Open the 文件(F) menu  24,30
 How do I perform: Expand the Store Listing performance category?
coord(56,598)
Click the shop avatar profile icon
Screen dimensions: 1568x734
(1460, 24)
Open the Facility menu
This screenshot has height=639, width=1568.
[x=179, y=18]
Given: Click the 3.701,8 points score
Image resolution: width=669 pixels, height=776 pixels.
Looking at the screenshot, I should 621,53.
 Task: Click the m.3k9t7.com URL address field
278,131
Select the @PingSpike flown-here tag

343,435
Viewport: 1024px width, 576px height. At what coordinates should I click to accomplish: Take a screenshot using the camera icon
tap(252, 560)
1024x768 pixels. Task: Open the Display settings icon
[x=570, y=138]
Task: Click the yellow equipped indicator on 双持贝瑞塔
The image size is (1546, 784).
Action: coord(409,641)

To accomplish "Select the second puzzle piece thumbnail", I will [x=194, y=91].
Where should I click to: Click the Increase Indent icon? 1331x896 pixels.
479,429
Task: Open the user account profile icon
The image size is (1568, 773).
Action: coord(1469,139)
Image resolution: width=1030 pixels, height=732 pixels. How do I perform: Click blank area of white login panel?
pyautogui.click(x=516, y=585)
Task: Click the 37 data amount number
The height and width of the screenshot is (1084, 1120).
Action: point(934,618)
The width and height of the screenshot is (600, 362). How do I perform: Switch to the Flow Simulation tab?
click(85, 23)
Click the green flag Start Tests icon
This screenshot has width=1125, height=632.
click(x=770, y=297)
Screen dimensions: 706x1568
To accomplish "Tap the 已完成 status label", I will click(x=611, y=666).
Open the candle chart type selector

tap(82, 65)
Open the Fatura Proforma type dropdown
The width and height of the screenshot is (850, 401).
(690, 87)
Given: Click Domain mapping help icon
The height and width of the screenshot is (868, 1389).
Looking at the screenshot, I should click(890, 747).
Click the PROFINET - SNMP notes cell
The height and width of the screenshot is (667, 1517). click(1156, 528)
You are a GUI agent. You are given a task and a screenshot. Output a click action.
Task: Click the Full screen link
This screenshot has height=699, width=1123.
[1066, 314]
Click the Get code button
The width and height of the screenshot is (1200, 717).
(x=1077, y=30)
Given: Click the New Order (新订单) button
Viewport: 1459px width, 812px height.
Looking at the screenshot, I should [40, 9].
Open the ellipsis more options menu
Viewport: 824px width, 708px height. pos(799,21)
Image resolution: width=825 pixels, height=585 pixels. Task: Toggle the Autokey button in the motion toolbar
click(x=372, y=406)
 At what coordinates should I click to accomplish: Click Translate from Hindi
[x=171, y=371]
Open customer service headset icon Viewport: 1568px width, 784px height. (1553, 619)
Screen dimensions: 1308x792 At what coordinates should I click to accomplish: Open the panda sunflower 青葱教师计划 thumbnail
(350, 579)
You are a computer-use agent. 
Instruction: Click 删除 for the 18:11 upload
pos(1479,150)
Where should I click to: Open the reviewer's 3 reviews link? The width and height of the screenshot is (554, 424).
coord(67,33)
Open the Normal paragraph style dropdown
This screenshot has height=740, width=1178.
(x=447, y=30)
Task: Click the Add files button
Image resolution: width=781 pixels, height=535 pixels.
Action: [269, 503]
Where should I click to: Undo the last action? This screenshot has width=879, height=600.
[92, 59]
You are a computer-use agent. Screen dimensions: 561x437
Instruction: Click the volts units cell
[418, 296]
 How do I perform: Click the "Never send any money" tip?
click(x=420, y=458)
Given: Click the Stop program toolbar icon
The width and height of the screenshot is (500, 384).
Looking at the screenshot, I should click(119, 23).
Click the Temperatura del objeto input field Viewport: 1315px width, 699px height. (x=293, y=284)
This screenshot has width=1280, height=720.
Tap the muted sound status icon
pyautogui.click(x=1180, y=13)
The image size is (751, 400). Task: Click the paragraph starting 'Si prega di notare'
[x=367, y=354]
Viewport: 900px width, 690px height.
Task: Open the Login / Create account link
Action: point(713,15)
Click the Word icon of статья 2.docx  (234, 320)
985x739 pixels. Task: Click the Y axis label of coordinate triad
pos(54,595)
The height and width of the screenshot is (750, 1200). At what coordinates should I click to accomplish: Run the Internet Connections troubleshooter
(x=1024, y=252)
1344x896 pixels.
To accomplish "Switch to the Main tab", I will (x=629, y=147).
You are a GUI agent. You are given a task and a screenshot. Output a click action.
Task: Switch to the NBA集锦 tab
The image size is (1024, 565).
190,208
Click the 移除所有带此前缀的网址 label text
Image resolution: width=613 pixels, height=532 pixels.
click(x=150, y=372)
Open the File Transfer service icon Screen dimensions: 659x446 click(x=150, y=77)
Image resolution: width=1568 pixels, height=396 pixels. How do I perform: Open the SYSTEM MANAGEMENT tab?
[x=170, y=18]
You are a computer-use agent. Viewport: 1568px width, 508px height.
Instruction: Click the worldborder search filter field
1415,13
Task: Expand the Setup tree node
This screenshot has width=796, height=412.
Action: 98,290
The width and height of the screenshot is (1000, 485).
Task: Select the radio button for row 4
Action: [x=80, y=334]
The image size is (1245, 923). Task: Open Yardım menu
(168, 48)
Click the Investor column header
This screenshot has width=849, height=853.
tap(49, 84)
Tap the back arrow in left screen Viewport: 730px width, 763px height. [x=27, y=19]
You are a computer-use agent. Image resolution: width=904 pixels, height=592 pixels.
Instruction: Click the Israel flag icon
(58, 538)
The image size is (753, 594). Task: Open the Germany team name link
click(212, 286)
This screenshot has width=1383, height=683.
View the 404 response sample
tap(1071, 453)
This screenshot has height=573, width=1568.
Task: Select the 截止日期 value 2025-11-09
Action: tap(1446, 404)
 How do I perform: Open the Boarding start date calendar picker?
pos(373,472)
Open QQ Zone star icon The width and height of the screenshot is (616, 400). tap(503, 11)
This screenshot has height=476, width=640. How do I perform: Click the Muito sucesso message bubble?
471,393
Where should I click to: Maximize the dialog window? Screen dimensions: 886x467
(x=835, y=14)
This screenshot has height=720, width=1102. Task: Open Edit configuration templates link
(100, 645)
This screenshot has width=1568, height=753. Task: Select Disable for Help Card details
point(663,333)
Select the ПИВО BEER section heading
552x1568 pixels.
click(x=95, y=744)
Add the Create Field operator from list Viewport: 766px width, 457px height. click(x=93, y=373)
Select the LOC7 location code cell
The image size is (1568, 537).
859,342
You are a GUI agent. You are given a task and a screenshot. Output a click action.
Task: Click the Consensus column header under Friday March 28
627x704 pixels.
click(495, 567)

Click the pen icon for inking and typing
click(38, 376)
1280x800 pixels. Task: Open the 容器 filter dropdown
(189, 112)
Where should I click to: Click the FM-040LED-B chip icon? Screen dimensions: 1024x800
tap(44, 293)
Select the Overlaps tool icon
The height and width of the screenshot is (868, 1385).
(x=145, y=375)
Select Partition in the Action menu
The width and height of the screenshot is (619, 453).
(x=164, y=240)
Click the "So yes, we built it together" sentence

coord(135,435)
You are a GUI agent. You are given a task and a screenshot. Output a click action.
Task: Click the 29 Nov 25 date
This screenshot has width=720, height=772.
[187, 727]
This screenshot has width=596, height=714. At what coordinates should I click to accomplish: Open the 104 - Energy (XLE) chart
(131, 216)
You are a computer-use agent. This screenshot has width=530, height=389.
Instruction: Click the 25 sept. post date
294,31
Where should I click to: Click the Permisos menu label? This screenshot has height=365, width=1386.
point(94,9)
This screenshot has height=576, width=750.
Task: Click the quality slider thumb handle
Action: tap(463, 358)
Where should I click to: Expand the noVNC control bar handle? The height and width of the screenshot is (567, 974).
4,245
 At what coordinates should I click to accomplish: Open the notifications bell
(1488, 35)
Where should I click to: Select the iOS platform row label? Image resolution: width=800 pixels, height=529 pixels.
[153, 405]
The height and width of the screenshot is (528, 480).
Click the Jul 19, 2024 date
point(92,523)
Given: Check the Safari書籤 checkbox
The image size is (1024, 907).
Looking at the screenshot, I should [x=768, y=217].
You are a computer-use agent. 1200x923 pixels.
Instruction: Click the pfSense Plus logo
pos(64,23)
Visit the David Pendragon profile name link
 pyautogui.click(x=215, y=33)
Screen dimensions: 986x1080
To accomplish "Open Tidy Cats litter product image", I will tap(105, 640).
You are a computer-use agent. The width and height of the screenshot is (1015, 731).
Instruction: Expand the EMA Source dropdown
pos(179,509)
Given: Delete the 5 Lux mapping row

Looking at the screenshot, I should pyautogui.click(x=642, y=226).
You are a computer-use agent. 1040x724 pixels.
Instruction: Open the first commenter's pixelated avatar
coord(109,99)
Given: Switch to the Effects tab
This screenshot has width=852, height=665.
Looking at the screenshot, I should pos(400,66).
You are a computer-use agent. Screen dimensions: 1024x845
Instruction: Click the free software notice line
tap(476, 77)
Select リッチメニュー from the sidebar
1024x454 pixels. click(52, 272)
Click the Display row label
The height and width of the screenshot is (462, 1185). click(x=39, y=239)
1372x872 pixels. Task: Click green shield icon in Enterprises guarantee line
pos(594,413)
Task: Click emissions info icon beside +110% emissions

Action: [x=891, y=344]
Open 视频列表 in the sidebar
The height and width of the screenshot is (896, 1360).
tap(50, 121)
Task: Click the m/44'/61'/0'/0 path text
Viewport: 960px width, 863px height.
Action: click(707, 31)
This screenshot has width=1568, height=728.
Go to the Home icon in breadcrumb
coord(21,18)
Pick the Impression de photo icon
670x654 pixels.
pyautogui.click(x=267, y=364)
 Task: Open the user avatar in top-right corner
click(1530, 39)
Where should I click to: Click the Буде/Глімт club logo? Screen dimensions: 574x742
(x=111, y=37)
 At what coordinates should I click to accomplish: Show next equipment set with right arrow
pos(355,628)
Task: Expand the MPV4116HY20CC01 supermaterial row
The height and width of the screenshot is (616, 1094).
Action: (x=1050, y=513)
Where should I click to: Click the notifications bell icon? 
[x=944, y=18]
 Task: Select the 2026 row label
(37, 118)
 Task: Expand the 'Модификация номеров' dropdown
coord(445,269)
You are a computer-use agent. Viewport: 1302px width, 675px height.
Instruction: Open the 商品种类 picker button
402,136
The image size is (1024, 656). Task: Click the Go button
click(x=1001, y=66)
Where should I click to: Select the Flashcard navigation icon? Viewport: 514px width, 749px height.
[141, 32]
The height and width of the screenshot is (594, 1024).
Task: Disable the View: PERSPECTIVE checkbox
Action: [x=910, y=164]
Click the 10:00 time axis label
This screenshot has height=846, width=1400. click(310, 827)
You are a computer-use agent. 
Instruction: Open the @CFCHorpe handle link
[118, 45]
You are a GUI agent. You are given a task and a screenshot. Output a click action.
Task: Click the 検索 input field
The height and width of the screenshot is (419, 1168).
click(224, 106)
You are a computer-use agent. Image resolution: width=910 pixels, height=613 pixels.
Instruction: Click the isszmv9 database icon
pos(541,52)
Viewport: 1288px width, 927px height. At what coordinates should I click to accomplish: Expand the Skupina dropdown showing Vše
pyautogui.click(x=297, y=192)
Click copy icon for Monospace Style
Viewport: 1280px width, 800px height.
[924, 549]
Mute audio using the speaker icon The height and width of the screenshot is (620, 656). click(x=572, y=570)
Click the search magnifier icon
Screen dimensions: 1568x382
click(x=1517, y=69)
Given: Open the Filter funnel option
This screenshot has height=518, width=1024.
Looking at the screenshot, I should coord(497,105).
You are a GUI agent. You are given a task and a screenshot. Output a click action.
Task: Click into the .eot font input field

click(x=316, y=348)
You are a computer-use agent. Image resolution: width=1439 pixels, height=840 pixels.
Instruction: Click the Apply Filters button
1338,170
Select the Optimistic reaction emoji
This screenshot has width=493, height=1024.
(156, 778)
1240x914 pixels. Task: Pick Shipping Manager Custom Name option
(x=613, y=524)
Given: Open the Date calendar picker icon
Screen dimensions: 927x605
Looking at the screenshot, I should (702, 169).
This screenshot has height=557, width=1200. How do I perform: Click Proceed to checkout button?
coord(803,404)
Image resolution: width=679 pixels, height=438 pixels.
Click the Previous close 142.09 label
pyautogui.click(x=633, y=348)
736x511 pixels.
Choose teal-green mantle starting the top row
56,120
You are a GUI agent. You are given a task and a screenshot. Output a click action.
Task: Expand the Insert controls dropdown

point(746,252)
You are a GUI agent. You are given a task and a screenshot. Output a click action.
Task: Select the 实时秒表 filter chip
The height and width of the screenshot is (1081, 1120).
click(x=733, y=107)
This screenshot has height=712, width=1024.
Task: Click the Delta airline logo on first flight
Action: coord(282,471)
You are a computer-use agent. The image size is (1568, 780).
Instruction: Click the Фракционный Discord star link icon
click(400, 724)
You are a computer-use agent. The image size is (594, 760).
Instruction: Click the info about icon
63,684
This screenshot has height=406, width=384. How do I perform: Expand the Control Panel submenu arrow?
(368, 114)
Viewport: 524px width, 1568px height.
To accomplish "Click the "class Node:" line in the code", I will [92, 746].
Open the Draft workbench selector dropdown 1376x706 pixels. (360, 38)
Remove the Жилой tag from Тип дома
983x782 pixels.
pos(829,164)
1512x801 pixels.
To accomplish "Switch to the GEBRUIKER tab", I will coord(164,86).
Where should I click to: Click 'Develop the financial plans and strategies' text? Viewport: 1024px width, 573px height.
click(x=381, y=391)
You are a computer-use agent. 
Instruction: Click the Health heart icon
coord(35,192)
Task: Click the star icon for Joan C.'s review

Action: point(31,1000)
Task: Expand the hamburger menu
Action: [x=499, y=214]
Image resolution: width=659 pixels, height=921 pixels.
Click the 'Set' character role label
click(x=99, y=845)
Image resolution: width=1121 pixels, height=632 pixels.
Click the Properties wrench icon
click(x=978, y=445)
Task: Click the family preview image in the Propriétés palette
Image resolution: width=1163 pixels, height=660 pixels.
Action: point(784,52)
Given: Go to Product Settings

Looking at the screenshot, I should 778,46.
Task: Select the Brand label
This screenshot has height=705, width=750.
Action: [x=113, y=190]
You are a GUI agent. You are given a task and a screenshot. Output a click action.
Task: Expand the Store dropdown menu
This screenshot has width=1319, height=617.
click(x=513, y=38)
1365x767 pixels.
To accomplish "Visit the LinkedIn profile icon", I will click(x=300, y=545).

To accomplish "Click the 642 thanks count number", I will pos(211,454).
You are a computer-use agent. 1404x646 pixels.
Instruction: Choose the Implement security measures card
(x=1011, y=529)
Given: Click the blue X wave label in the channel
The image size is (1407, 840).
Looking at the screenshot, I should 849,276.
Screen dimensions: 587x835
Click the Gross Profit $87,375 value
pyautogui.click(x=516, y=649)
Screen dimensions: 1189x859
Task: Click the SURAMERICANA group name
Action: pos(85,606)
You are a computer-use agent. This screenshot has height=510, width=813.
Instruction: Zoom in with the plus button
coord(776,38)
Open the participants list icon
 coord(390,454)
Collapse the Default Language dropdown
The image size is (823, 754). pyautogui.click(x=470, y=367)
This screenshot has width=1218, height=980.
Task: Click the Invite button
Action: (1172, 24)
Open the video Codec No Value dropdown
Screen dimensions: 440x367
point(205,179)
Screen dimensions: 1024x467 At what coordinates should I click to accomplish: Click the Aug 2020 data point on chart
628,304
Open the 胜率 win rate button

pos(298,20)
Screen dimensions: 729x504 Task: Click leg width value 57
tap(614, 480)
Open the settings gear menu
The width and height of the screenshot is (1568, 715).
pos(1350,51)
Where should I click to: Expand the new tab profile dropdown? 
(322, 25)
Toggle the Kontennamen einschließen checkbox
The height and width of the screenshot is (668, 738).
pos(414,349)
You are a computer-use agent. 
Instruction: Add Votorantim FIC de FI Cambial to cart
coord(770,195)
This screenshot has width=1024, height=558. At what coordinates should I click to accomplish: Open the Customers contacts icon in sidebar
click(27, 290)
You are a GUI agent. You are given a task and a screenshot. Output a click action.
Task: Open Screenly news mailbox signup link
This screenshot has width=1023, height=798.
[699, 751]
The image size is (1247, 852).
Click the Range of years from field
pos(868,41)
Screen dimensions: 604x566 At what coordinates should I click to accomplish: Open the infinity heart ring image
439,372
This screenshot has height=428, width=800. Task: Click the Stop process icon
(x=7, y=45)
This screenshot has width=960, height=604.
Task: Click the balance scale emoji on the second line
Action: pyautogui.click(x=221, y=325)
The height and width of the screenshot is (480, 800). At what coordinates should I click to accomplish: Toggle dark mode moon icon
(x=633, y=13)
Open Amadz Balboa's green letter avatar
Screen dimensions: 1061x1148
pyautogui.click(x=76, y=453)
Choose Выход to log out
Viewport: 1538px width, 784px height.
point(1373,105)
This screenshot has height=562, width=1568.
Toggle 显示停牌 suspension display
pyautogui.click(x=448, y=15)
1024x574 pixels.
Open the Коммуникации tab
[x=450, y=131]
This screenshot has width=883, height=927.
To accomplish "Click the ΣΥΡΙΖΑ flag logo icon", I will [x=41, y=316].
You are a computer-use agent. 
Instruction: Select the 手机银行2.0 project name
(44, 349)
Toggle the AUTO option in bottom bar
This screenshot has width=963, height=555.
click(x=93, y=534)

» The problem
In the records above, the lines containing the string "service" should be counted; give only the total.

» Answer space
2